Albert Cervera Areny wrote:
Of course, that's an option for my case. Just wanted to know if this solution
could be useful for PostgreSQL in general. Mainly because I'll add some
triggers to check what maybe PostgreSQL should do itself but it's
unimplemented.

If that's not interesting or a proper solution for PostgreSQL I'll add it
using the existing DDL in my application and that's all.

What do you think?

I think that if you want the database to improve its current inheritance behavior, then this trigger set is too limited. You need triggers that maintain both unique and primary keys and triggers that maintain cascade behavior.

In order to make it really good, you would also need to add some functionality to the mechanisms that maintain references. Today, they don't recognize inheritance at all.

Personally, I use Hibernate. It tries to compensate for the lack of these features but since it is a middle-tier (or client) solution, it's not ideal. Another client can still violate the rules and to maintain integrity in the client is negative from a performance standpoint. I think it would be great if PostgreSQL could provide a more complete set of features that would enable inheritance. A good start would be to extend it with the functionality needed to maintain references, cascade actions, and enforce unique constraints.

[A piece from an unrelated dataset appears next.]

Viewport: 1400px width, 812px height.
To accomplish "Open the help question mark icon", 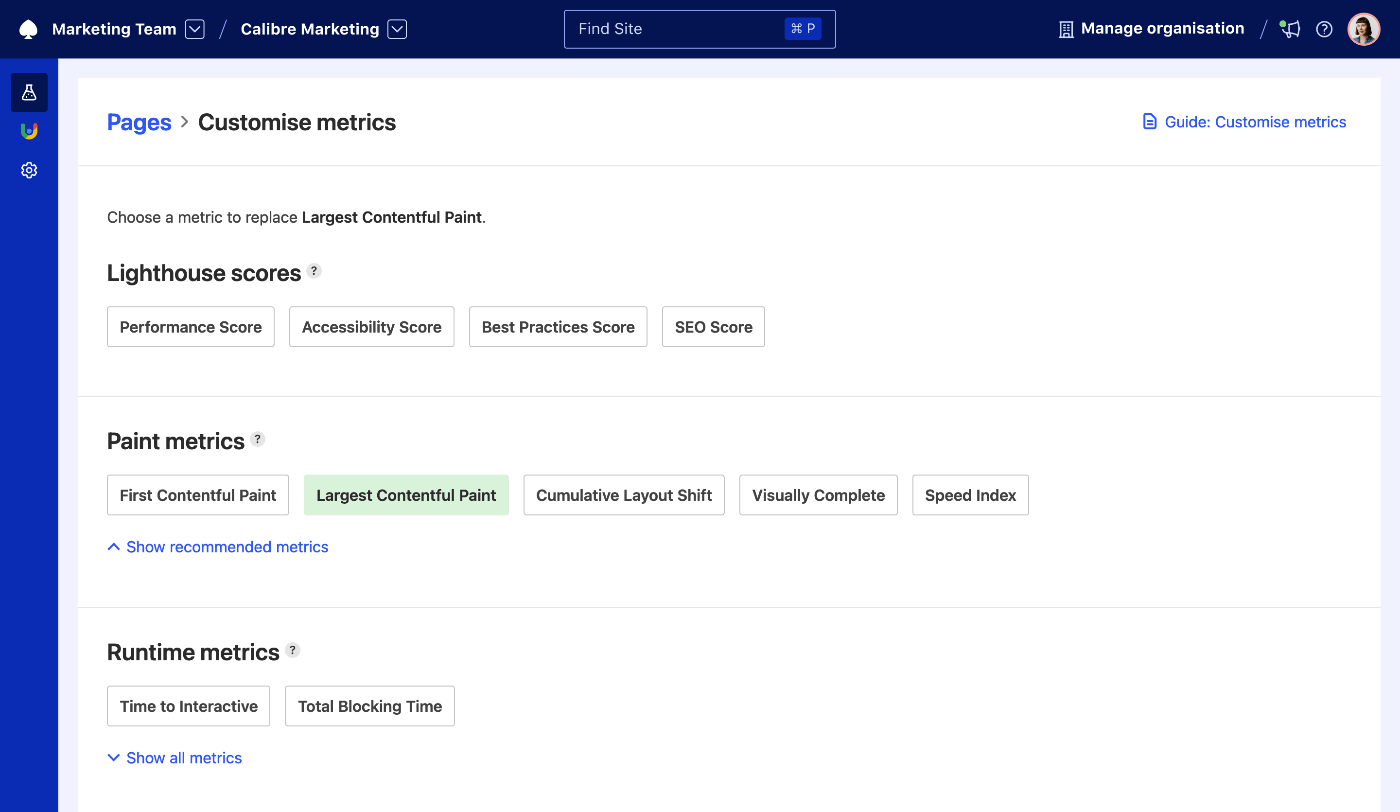I will [1324, 29].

On the other hand, inheritance is a tricky business and a good OO-RDB mapper will give you several choices of how it should be mapped. There's no "one size fits all". The best solution is probably if someone (you perhaps?) writes an external OO-RDB mapper module that executes in the backend. The author of such a tool would of course need some new nifty backend API's in order to do whats needed with references etc.

I actually wrote something similar using Oracle a couple of years ago. It was based on type inheritance and views rather then tables and used 'instead of' actions on all views (Oracles own mechanisms where far to limited). In some respect, I think that is a better solution. Inheritance and all that comes with it is more a 'type' thing then a 'table' thing in my world. A view is then used to _map_ the types to persistent storage, i.e. the 'tables'.